The effort by the Innocence Project of the University of Virginia Law School and JustChildren, a child-advocacy group, is supported by the alleged victim's mother, who wants to correct what she considers a miscarriage of justice.
"We just need to make things right," Michele Sousa said in a recent interview.
Sousa said she returned home from work on June 4, 2007, to find the 15-year-old boy inside her Aquia Harbour home and her 14-year-old daughter getting dressed in the girl's bedroom.
Sousa initially believed her daughter had been sexually assaulted and immediately contacted the Stafford County Sheriff's Office. But three months after the boy was convicted of rape and breaking into her home, her daughter said she had lied about the incident because she feared getting into trouble.
As soon as Sousa learned that--on Thanksgiving weekend in 2007--she contacted a lawyer, who advised her to contact the boy's attorney. His attorney asked her to provide a notarized statement from her daughter, which she did.
In the May 23, 2008, handwritten statement, the girl states: "[The boy] didn't rely rape me in fact we did it befor. [He] was a friend of mine befor this even happend. Me and [the boy] where good friends, but now it just seems that I lied about [him]. Now I will never forgive myself. [He] didn't realy come in by himself, I let him in."

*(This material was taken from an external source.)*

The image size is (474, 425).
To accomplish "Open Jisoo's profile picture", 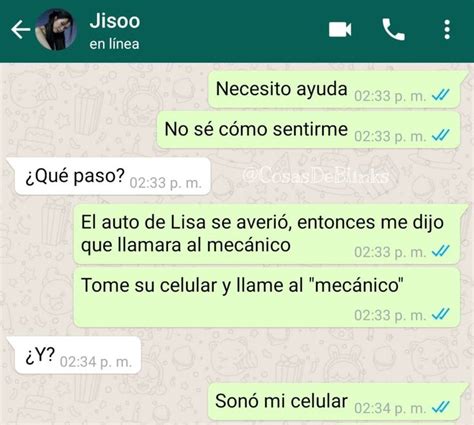I will [x=56, y=30].
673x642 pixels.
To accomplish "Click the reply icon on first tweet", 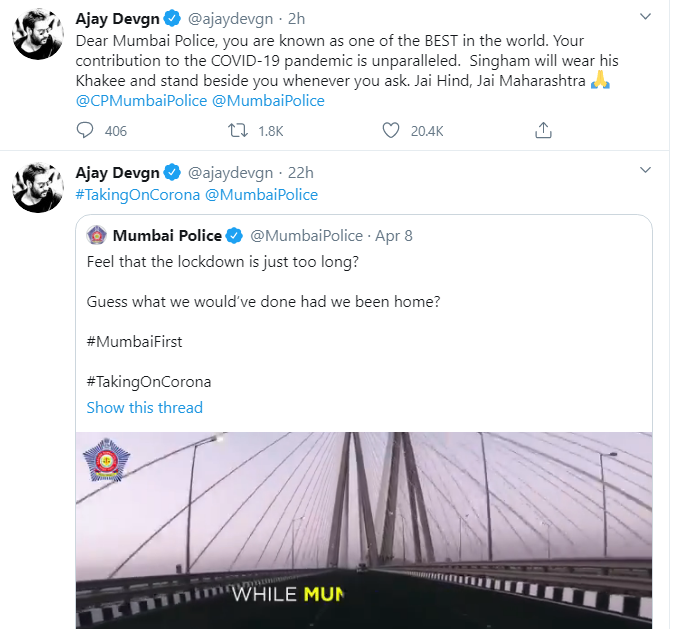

The Free Lance-Star is not naming the boy or girl because of their ages and the nature of the charges. Their parents' surnames are different from theirs. Both families have since moved from Stafford.
The parents agreed to discuss the case publicly in an effort to clear the boy, who has been in state custody for at least 17 months.
Neither Stafford Assistant Commonwealth's Attorney Eric Olsen, who prosecuted the boy, nor Denise Rafferty, who was the court-appointed defense attorney at trial, would discuss the case.
Olsen said he was aware of pending action in the case. He agreed to answer only general questions about juvenile prosecutions and the Stafford office's policies.